Teanuanua eut immédiatement un grand sourire en les apercevant.
« Je savais que vous étiez fous mais pas au point de vous lever à cette heure-là », lança-t-il avant de monter dans le bus.

« Pour toi? Jamais », répondit Bento avec un sourire. « On est là pour le buffet gratuit. »
« Quel buffet? » demanda Teanuanua.
« Voilà, tu vois qu’on nous a menti », répliqua Lucca. « Pas de bouffe gratuite de prévue! »
Tout le monde éclata de rire.

Ben Sippola finit par prendre Teanuanua dans ses bras.
« Je suis fier de toi. »
Ces quelques mots suffirent à émouvoir le Mangarevien.
« Tu as laissé quelque chose ici. Les gamins du club parlent encore de toi tous les jours. »

Teanuanua baissa légèrement les yeux, touché.
« Alors ramène cette coupe à Tahiti. »
« On va essayer » répondit le Tahitien.
« Non », corrigea Bento avec un sourire. « Vous allez le faire. »

Avant de monter dans le bus, Vatea discuta avec Lucca tandis que Temehani fit un selfie avec Bento.

Puis vint le moment des au revoir. Les poignées de main se transformèrent en accolades.

Finalement, le bus quitta Porirua sous les applaudissements du personnel de l’hôtel qui s’était pris d’affection pour cette équipe.

Teanuanua resta longtemps collé à la vitre. Il regarda défiler les rues.
Le bus passa devant Endeavour Park, les quartiers qu’il connaissait, les commerces où il avait ses habitudes avant de passer devant ce bout de plage sur lequel il allait s’assoir avant chaque match des Wests.
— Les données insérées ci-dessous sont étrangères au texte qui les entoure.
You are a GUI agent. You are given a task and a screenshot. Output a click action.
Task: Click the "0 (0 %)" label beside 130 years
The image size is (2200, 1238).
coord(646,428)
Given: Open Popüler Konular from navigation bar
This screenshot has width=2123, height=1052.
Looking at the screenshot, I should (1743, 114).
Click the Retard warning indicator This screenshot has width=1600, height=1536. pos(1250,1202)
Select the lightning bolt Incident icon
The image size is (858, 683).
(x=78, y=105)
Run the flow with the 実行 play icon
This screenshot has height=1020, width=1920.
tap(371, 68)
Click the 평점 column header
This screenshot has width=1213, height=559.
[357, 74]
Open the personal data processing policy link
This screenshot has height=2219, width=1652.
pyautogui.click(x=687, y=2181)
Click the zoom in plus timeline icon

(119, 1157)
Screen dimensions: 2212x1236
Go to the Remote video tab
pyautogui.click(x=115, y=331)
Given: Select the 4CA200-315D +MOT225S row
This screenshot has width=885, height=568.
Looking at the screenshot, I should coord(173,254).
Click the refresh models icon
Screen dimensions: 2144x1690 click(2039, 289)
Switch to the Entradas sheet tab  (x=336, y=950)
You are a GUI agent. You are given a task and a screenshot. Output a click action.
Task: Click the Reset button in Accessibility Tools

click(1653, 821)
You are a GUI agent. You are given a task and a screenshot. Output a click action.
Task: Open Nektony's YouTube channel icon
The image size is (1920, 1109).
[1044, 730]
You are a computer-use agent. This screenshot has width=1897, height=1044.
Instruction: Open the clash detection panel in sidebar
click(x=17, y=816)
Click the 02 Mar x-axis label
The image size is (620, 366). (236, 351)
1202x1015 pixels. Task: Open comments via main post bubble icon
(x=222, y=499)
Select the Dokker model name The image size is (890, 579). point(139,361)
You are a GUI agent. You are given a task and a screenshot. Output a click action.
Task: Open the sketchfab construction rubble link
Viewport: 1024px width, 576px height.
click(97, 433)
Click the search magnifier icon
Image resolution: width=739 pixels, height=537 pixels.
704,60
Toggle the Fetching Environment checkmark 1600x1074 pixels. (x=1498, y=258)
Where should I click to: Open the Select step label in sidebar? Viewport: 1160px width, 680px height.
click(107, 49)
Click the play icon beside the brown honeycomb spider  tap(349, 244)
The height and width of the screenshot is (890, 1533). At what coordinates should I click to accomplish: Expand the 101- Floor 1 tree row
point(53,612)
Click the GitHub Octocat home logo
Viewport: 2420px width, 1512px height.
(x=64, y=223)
Encore cette nuit, par superstition, il avait quitté l’hôtel pour aller sur ce bout de plage, emmené par Bento. Il se trouva seul, sur cette plage face à l’océan. Il pria et demanda une victoire finale de son équipe. Il fallait bien une force divine pour triompher de la Nouvelle-Zélande.

Puis la ville disparut progressivement derrière eux. Quelques heures plus tard, l’avion atterrit à Auckland.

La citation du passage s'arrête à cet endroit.